### Your task
Starting with the line containing "The width and height of the screenshot is (730, 582)." and going on through the line containing "Open the Docs", return the lines of the data below exactly, and only those.

### Stored data
■ ■ ■ ■ ■

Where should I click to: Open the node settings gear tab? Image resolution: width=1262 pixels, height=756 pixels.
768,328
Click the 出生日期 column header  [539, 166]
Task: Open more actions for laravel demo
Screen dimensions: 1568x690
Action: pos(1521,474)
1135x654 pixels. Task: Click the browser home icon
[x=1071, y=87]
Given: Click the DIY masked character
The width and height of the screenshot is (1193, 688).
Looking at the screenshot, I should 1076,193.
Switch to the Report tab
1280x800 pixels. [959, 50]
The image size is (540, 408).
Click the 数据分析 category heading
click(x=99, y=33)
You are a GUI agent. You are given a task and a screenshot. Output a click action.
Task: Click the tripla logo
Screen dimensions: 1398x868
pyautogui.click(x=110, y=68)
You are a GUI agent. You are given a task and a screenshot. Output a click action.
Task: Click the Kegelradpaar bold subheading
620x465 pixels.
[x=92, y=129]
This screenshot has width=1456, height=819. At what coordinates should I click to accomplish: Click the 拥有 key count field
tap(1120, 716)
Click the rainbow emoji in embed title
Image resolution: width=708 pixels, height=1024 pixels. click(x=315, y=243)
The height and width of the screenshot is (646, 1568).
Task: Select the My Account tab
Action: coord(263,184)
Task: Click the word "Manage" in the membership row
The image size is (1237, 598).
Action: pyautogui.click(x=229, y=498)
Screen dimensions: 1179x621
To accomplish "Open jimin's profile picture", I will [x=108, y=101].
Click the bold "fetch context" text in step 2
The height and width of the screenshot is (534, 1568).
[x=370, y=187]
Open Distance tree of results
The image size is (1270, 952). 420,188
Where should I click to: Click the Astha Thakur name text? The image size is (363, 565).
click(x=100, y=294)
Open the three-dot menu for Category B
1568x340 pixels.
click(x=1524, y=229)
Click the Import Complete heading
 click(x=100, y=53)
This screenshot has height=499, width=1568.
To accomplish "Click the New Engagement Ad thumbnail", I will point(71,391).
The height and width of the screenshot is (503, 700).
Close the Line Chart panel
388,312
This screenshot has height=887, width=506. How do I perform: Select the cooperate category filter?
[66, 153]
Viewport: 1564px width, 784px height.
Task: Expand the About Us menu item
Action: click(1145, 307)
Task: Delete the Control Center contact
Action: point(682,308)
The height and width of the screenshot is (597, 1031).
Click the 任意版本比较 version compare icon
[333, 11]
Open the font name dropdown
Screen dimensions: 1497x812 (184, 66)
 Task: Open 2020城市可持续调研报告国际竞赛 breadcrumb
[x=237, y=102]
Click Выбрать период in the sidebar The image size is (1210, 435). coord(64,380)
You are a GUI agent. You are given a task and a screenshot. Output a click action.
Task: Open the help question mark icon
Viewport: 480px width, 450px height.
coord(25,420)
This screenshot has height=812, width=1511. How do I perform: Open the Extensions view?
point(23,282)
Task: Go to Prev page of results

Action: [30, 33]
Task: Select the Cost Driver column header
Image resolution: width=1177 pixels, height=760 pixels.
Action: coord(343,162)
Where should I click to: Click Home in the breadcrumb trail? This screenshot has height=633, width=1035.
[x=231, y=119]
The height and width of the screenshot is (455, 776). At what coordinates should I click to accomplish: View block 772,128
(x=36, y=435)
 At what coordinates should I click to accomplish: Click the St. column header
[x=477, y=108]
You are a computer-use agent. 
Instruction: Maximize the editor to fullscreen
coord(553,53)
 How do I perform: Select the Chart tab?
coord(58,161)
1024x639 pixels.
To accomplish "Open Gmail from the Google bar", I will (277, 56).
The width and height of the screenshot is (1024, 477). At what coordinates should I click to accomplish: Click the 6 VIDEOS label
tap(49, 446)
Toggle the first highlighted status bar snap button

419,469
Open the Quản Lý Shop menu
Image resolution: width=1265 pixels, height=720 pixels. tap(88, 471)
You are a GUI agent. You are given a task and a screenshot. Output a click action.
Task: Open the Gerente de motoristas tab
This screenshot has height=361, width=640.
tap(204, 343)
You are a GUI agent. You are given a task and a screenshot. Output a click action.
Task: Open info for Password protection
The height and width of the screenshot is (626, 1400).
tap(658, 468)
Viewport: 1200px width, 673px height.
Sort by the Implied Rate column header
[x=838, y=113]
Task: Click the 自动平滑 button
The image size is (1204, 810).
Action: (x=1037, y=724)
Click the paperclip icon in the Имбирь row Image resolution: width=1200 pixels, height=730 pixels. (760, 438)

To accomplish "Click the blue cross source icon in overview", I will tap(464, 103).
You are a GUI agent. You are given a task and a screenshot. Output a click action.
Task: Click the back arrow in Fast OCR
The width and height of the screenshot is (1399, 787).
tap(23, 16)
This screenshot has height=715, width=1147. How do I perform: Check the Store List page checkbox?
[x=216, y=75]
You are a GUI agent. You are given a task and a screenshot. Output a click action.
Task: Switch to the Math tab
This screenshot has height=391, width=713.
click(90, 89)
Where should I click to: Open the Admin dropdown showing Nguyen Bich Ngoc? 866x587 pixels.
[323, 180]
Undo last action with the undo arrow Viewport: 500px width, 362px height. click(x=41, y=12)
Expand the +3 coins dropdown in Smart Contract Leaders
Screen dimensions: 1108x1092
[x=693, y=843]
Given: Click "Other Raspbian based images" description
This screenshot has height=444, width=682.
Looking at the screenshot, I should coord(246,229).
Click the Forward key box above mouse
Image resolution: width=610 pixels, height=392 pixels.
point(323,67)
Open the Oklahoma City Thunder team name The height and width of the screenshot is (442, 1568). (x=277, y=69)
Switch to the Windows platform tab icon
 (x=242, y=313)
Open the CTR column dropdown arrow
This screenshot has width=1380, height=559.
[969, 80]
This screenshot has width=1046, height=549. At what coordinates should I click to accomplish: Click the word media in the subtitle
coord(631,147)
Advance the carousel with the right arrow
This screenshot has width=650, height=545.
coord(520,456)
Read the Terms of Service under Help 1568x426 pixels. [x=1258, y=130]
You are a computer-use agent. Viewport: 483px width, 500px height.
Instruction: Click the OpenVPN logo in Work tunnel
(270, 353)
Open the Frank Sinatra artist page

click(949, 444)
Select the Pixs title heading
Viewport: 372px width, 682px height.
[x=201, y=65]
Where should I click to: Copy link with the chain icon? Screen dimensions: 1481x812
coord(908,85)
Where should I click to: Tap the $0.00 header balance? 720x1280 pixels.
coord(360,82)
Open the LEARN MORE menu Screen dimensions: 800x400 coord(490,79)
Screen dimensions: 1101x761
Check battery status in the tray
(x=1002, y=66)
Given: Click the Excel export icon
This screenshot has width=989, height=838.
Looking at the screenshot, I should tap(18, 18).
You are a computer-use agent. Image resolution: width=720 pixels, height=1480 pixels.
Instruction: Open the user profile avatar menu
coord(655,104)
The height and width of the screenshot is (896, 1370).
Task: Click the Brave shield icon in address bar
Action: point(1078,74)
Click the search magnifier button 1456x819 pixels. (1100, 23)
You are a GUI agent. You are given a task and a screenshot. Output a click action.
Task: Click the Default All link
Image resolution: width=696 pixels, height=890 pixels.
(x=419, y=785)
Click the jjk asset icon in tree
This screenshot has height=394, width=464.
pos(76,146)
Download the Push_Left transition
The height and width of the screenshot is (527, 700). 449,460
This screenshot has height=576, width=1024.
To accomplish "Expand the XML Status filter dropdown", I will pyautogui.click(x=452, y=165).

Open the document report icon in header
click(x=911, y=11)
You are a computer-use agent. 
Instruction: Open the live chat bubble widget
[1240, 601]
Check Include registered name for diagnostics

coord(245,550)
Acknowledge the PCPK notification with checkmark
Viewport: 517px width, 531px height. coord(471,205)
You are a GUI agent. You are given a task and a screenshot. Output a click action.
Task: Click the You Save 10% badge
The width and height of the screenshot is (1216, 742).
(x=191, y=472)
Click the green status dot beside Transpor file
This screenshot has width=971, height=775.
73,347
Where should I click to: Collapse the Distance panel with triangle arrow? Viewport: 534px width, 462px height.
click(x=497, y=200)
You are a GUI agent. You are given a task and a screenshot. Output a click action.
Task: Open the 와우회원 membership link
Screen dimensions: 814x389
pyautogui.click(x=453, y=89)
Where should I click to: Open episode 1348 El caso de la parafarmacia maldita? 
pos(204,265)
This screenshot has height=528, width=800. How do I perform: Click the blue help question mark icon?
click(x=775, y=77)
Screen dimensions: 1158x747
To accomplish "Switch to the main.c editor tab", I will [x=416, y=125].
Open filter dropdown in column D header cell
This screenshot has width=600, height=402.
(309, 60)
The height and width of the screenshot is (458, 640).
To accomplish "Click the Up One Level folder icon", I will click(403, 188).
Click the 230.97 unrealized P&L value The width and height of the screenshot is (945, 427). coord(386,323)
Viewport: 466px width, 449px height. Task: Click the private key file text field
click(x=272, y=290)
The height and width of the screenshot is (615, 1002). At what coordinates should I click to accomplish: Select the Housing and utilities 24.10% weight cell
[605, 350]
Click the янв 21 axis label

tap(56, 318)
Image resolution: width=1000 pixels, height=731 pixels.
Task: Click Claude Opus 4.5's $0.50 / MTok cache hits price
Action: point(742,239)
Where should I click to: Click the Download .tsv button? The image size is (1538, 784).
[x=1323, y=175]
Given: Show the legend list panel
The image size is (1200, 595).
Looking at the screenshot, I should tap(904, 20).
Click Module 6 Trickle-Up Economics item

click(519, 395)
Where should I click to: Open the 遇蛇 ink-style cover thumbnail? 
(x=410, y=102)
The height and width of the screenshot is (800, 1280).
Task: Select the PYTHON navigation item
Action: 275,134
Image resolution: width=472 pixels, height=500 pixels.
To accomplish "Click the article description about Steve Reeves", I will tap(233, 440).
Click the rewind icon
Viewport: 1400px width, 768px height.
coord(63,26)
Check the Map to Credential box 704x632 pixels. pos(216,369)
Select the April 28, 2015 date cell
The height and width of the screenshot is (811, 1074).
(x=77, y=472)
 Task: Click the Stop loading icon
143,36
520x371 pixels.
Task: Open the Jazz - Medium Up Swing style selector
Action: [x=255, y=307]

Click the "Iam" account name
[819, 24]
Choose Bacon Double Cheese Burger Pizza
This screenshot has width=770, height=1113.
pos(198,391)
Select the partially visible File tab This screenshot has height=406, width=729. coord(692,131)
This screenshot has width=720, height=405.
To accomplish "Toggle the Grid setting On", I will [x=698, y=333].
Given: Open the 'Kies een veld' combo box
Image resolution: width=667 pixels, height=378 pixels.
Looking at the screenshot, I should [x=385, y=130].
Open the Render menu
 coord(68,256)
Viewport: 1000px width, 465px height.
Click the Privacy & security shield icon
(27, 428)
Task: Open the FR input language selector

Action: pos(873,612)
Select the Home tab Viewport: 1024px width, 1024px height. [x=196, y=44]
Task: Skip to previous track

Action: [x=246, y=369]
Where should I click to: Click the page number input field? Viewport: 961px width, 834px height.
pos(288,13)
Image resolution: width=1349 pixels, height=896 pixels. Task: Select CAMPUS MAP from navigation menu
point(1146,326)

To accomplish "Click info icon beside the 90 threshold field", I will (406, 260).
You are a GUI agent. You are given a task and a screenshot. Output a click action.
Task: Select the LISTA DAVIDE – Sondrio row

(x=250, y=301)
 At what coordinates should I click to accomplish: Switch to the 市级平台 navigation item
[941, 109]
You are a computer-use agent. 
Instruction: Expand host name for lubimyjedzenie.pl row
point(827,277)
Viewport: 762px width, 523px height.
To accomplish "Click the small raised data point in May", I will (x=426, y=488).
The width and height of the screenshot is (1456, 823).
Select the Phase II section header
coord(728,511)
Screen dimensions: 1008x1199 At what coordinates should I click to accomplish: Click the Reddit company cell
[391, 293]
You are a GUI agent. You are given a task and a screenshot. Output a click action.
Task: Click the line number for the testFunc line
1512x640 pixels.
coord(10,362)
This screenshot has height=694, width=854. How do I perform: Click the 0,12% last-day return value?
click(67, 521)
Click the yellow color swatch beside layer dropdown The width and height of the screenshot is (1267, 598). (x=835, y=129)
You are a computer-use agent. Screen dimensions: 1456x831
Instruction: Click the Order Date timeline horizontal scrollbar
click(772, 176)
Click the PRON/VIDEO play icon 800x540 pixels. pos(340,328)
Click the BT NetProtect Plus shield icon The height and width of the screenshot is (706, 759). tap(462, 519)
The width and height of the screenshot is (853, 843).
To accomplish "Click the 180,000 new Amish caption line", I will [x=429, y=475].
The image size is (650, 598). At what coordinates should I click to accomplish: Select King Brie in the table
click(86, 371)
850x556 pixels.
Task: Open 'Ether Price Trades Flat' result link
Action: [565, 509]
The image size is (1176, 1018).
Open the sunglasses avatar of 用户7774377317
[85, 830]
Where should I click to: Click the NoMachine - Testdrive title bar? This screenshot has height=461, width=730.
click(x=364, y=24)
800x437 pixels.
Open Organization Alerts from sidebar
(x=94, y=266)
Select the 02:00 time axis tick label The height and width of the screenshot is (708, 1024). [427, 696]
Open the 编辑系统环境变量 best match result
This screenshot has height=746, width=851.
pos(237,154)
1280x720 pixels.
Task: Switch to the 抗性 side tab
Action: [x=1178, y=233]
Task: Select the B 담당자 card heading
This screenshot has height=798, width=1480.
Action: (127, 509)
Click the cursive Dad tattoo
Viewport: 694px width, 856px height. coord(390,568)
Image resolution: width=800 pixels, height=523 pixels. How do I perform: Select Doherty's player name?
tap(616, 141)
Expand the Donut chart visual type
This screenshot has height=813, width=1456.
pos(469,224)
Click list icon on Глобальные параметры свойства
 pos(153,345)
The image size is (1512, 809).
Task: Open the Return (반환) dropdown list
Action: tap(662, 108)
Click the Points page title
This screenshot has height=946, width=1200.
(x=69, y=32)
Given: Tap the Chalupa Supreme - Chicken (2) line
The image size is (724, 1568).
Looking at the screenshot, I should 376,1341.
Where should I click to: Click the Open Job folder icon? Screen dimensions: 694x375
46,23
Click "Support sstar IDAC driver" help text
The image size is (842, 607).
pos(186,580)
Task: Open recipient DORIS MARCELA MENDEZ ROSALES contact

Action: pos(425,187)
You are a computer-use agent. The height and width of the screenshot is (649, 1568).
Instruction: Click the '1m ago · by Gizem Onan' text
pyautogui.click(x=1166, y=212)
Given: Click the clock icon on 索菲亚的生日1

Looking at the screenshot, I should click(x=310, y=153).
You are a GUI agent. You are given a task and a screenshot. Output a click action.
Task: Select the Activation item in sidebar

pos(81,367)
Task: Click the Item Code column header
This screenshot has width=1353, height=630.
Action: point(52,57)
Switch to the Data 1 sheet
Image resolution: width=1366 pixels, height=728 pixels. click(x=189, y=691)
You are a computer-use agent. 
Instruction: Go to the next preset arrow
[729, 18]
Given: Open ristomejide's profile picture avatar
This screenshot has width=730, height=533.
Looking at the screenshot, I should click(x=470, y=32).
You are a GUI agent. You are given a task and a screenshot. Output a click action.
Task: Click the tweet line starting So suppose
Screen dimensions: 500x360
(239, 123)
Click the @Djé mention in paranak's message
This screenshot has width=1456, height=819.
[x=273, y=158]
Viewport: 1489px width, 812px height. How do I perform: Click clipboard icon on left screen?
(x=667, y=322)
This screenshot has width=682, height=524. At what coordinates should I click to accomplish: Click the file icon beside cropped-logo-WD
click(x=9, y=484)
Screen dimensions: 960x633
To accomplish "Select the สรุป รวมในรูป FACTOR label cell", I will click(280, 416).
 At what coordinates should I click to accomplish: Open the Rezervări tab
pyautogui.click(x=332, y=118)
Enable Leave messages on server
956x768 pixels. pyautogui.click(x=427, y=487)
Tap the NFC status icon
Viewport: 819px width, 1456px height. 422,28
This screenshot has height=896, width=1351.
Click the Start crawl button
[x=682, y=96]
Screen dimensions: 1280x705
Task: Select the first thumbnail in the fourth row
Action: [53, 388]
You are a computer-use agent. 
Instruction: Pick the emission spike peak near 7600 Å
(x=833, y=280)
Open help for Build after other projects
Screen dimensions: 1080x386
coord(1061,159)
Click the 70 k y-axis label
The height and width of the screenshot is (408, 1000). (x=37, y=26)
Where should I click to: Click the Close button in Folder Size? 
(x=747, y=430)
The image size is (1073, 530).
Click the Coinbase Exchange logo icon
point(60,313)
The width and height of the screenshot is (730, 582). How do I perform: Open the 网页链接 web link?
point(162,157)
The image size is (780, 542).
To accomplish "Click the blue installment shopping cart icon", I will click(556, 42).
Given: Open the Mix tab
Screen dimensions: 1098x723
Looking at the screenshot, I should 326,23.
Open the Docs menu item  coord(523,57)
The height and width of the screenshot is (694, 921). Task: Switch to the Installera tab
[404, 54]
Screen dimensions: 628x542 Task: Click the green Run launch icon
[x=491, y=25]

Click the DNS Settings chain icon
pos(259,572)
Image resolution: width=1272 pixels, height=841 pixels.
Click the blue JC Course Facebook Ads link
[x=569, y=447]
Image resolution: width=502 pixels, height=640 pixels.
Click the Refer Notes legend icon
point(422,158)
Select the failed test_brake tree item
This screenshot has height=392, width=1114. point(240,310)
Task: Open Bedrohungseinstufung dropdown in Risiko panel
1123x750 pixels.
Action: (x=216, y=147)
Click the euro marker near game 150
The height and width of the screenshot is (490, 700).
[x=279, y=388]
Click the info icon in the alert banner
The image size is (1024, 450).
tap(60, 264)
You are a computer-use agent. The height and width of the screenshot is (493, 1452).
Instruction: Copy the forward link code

■ ■ ■ ■ ■

### Response to the exercise
The width and height of the screenshot is (730, 582). How do I perform: Open the 网页链接 web link?
point(162,157)
The image size is (780, 542).
To accomplish "Click the blue installment shopping cart icon", I will click(556, 42).
Given: Open the Mix tab
Screen dimensions: 1098x723
Looking at the screenshot, I should 326,23.
Open the Docs menu item  coord(523,57)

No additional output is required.